Segment Start: Data supplied

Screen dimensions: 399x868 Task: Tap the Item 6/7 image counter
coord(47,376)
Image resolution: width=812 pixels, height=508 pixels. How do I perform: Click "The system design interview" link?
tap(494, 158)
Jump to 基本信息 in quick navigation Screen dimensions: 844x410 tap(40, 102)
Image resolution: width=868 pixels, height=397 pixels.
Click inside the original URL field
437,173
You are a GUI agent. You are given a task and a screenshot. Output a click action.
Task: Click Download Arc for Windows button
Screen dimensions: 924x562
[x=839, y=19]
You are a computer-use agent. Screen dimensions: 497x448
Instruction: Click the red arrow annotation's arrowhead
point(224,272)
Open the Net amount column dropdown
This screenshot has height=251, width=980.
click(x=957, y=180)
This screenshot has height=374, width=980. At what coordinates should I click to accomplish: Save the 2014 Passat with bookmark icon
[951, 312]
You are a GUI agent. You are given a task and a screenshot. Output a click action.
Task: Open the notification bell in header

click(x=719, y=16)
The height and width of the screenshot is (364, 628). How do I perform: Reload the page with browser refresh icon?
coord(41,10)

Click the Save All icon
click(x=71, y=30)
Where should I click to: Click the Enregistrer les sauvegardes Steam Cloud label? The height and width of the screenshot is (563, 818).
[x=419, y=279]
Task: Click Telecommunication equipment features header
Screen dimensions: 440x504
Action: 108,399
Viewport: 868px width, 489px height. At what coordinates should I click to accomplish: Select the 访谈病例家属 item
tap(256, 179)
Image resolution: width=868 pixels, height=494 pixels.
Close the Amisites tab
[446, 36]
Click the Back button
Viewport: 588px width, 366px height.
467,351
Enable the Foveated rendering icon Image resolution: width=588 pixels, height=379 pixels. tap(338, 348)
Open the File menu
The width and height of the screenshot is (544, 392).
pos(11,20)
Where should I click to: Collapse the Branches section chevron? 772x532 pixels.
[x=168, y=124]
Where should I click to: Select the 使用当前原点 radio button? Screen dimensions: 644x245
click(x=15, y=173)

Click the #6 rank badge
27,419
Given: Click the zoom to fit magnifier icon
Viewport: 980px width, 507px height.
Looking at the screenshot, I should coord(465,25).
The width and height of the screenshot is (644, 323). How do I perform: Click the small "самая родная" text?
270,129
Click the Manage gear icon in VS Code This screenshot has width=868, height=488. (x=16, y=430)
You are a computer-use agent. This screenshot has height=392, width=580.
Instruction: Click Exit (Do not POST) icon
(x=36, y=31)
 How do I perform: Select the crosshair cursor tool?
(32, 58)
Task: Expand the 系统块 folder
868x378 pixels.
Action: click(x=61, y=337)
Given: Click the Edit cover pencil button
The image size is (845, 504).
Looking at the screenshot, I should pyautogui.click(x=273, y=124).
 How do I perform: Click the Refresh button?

Segment End: Data supplied

Exercise objective
All lines from the one that holds "How do I perform: Select" to the end of the entries above must be transcribed exactly, both ends included, and no others.

Exercise output
 How do I perform: Select the crosshair cursor tool?
(32, 58)
Task: Expand the 系统块 folder
868x378 pixels.
Action: click(x=61, y=337)
Given: Click the Edit cover pencil button
The image size is (845, 504).
Looking at the screenshot, I should pyautogui.click(x=273, y=124).
 How do I perform: Click the Refresh button?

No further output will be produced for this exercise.